- **Yönerge a**
Aşağıdaki porselen semaver arayışını anlatan yazıyı baştan sona hiçbir şeyini değiştirmeden yeniden yaz.

- **Okuma Metni**

++++++++++

Müşteri ilişkileri budur!
24 NİSAN 2005
Günde en az 8-10 bardak çay içerim. Meseleye lezzet noktasında taktığınız zaman mevcutla yetinmeniz imkânsızdır. Çeşitli markalar... Harmanlar... Sular... Demlikler... Ve nihayet semaverler... Araştırır durursunuz.
Geçenlerde, çocukluğumun porselen semaverleri düştü gönlüme aniden. Arkadaşlara sordum. “Nereden buluruz?” Bana, zaman tünelinden gelmiş bilim kurgu kahramanı gibi baktılar. “Yahu!” dedim “Hatırım için şu işe bir bakın, kıyıda köşede, bir şeyler kalmıştır belki!...” Hatırımı saymalarından çok, çenemden kurtulmak için önce bildik mağazalarda sonra da ‘Google’da aradılar.
Bir kaç yerde metali ya da plastiği varmış; ama porseleni yokmuş. Tam vazgeçecektim ki, ağızlarından Güral Porselen’in sitesinde benzer bir şeye rastladıklarını kaçırdılar. “Hemen arayın” dedim, “Yalnız benim adımdan ve Sabah’tan söz etmeyin!”... Telefonu mağaza satış temsilcisi Şükriye Okyay Hanım açmış. Ellerinde olmadığını ama araştırıp bize geri döneceklerini söylemiş.
Uzaktan olayı izliyorum. Çocuklarla, oradan da sonuç alamazsak ne yapsak; Kapalı Çarşı’ya mı gitsek, Rusya’daki arkadaşlara mı ısmarlasak, diye plan yaparken telefon çaldı. Arayan Şükriye Hanımdı. Mağaza sorumlusu Erkan Tosun Bey ile görüşmüş. Erkan Bey de bu ürünlerin bulunduğu el dekorlarından sorumlu Ahmet Ali Kurt Bey ile konuşmuş. Aslında bir süre öncesine kadar porselen semaver üretiyorlarmış. Ancak musluk kısmındaki sorundan dolayı üretimden kaldırmışlar...

++++++++++

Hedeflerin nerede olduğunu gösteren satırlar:
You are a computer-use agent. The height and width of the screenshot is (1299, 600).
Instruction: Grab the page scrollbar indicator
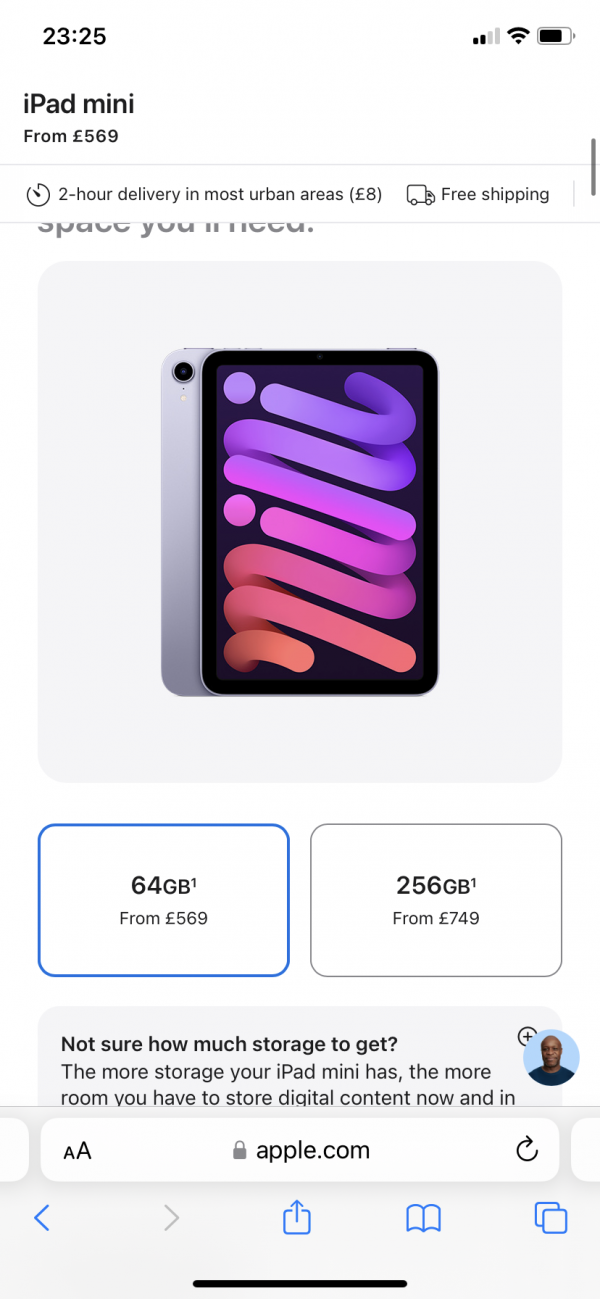pyautogui.click(x=594, y=167)
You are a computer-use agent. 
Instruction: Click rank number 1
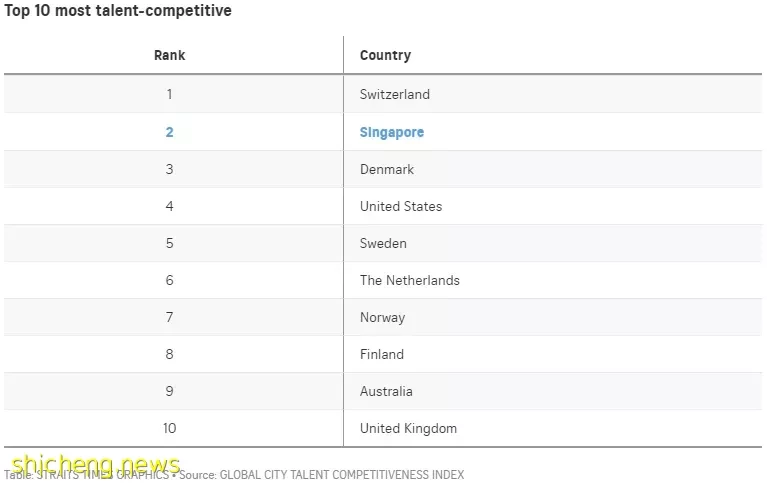point(169,94)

++++++++++

- **Yönerge b**
Yukarıdaki kayıtların tamamını, boş satırları atlayarak, "No" ve "Satır" sütunlarından oluşan bir Markdown tablosuna dönüştür. Resimleri tabloya alma.

- **Doğru Çıktı a**
Müşteri ilişkileri budur!
24 NİSAN 2005
Günde en az 8-10 bardak çay içerim. Meseleye lezzet noktasında taktığınız zaman mevcutla yetinmeniz imkânsızdır. Çeşitli markalar... Harmanlar... Sular... Demlikler... Ve nihayet semaverler... Araştırır durursunuz.
Geçenlerde, çocukluğumun porselen semaverleri düştü gönlüme aniden. Arkadaşlara sordum. “Nereden buluruz?” Bana, zaman tünelinden gelmiş bilim kurgu kahramanı gibi baktılar. “Yahu!” dedim “Hatırım için şu işe bir bakın, kıyıda köşede, bir şeyler kalmıştır belki!...” Hatırımı saymalarından çok, çenemden kurtulmak için önce bildik mağazalarda sonra da ‘Google’da aradılar.
Bir kaç yerde metali ya da plastiği varmış; ama porseleni yokmuş. Tam vazgeçecektim ki, ağızlarından Güral Porselen’in sitesinde benzer bir şeye rastladıklarını kaçırdılar. “Hemen arayın” dedim, “Yalnız benim adımdan ve Sabah’tan söz etmeyin!”... Telefonu mağaza satış temsilcisi Şükriye Okyay Hanım açmış. Ellerinde olmadığını ama araştırıp bize geri döneceklerini söylemiş.
Uzaktan olayı izliyorum. Çocuklarla, oradan da sonuç alamazsak ne yapsak; Kapalı Çarşı’ya mı gitsek, Rusya’daki arkadaşlara mı ısmarlasak, diye plan yaparken telefon çaldı. Arayan Şükriye Hanımdı. Mağaza sorumlusu Erkan Tosun Bey ile görüşmüş. Erkan Bey de bu ürünlerin bulunduğu el dekorlarından sorumlu Ahmet Ali Kurt Bey ile konuşmuş. Aslında bir süre öncesine kadar porselen semaver üretiyorlarmış. Ancak musluk kısmındaki sorundan dolayı üretimden kaldırmışlar...

- **Doğru Çıktı b**
| No | Satır |
|---|---|
| 1 | You are a computer-use agent. The height and width of the screenshot is (1299, 600). |
| 2 | Instruction: Grab the page scrollbar indicator |
| 3 | pyautogui.click(x=594, y=167) |
| 4 | You are a computer-use agent.  |
| 5 | Instruction: Click rank number 1 |
| 6 | point(169,94) |